I tempi della psicoterapia analitica sono inevitabilmente molto lunghi e oggi – ci spiega Kernberg – “c’è una tendenza generale a privilegiare i trattamenti comportamentali che sono più brevi. Nel panorama generale si va dai tre/sei mesi di alcune psicoterapie finanche ai cinque anni di analisi in presenza di casi molto seri. E si va affermando una tendenza a sostituire la psicoterapia con la farmacoterapia, impiegata troppo di frequente e a sproposito perché considerata più conveniente e meno impegnativa”.

A questo proposito, per restituire autorevolezza alla psicoterapia, secondo Kernberg, c’è bisogno di puntare con più convinzione sulla ricerca empirica e sulla verifica dei risultati: “Ogni scienza o progredisce o muore”. Tornando agli psicofarmaci, Kernberg non è in linea di principio contrario al loro uso. Anzi: “Gli psicofarmaci sono assolutamente fondamentali per il trattamento della schizofrenia o per disturbi bipolari. Anche le depressioni maggiori necessitano di farmaci.
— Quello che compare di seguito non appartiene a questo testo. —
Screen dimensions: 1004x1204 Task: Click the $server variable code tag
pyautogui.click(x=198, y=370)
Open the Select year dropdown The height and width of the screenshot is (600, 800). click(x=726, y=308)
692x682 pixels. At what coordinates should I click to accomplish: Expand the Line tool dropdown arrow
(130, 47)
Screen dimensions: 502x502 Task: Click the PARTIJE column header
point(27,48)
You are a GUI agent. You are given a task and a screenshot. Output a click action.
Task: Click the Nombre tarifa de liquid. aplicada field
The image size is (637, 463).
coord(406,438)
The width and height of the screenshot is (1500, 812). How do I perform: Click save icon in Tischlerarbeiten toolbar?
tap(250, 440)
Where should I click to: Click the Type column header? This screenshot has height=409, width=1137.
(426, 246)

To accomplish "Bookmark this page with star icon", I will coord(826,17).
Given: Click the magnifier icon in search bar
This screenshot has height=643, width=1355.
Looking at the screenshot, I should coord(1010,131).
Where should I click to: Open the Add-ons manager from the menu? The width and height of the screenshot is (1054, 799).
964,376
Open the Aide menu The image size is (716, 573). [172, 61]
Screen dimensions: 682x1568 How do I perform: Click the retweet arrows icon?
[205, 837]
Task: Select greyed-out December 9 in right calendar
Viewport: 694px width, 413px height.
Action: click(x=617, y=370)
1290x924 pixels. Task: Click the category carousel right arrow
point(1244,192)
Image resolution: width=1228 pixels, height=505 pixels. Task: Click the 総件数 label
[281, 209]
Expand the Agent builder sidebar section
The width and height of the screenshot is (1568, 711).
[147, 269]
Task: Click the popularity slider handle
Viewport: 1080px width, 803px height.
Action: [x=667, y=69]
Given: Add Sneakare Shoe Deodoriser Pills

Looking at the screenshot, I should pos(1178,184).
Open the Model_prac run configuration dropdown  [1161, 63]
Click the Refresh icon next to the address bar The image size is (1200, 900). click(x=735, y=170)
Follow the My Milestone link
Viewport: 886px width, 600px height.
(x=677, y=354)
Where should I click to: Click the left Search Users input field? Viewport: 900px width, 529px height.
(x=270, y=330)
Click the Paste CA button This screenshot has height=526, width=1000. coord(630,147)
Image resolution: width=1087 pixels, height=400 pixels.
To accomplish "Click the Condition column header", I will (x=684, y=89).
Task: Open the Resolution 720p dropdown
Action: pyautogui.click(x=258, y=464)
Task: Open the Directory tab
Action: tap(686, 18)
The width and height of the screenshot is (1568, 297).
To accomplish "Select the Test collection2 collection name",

Purtroppo alcuni psichiatri non distinguono abbastanza bene depressioni gravi e lievi”.

I pazienti più difficili? “Quelli con tendenze autodistruttive estreme, il cui obiettivo primario è distruggersi lentamente perché vedono in questo un trionfo sulla vita, sul prossimo, in pratica su tutto: facendosi a pezzi sperimentano il loro potere sulla vita e sulla morte”. Ma anche gli psicoterapeuti possono essere “difficili” nel senso di pericolosi per il paziente. Non mancano purtroppo casi di analisti che non hanno risolto il proprio problema narcisistico e che approfittano della posizione di superiorità nei confronti del paziente per manovrarlo o, talora, per abusarne sessualmente. Si tratta – a quanto ci dice Kernberg citando una ricerca anonima – di una percentuale non proprio trascurabile, il tredici per cento.

Come dicevamo in apertura, siamo davanti a un testo divulgativo, facilmente accessibile per chi non maneggia agevolmente la teoria psicoanalitica di cui Kernberg è maestro fra i più illustri del Novecento. Domande e risposte sono in grado di soddisfare quelle curiosità che un po’ tutti hanno nei confronti della psicoterapia, aiutando a chiarire dubbi e perplessità sempre con toni garbati e misurati, mantenendo nei confronti del lettore un’apprezzabile neutralità. Un libro che può essere di stimolo per ulteriori e più approfondite letture nello sterminato campo della psicoterapia.